Legislative Brief

The Draft Banning of Cryptocurrency and Regulation of Official Digital Currency Bill, 2019

Highlights of the Bill

  • The draft Bill seeks to prohibit mining, holding, selling, trade, issuance, disposal or use of cryptocurrency in the country. Cryptocurrency is defined as any information, code, or token which has a digital representation of value and has utility in a business activity, or acts as a store of value, or a unit of account. 
     
  • Under the draft Bill, mining, holding, selling, issuing, transferring or use of cryptocurrency is punishable with a fine or imprisonment of up to 10 years, or both.
     
  • A person must declare and dispose of any cryptocurrency in his possession, within 90 days from the commencement of the Act.
     
  • The draft Bill permits the use of processes or technology underlying any cryptocurrency for experiment, research, or teaching.
     
  • The central government, in consultation with the RBI, may issue digital rupee as legal tender. The RBI may also notify a digital currency recognised as legal tender in a foreign jurisdiction, as a foreign currency. 

Key Issues and Analysis

  • The draft Bill bans all cryptocurrencies based on the risks associated with them such as potential use for money-laundering, risks to consumers and threat to the country’s financial stability. However, cryptocurrencies also have potential benefits such as better record keeping and more efficient cross border payments.  Several countries are trying to mitigate some of these risks through regulations.

◆ EXTRACTED INFORMATION:

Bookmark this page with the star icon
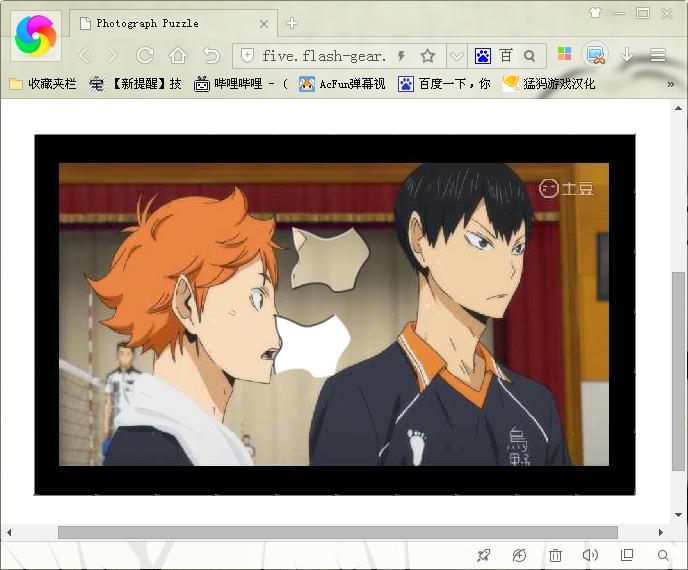coord(428,56)
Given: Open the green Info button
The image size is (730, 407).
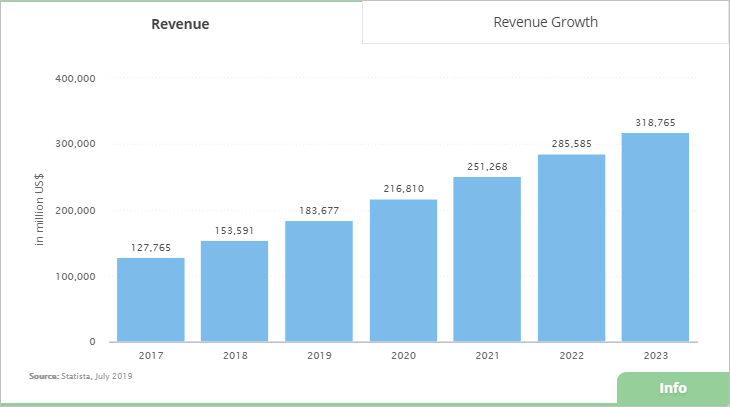Looking at the screenshot, I should 673,388.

◆ TASKS TO CARRY OUT:
**a.** Translate this sentence from the brief on the cryptocurrency bill into Spanish: "The draft Bill permits the use of processes or technology underlying any cryptocurrency for experiment, research, or teaching."
**b.** Write out the records again with "button" swapped for "control" and nothing else changed, leaving out the pictures.

◆ ANSWERS FOR THIS EXERCISE:
**a.** El proyecto de ley permite el uso de procesos o tecnología subyacentes a cualquier criptomoneda para experimentación, investigación o enseñanza.

**b.**
Bookmark this page with the star icon
coord(428,56)
Given: Open the green Info control
The image size is (730, 407).
Looking at the screenshot, I should 673,388.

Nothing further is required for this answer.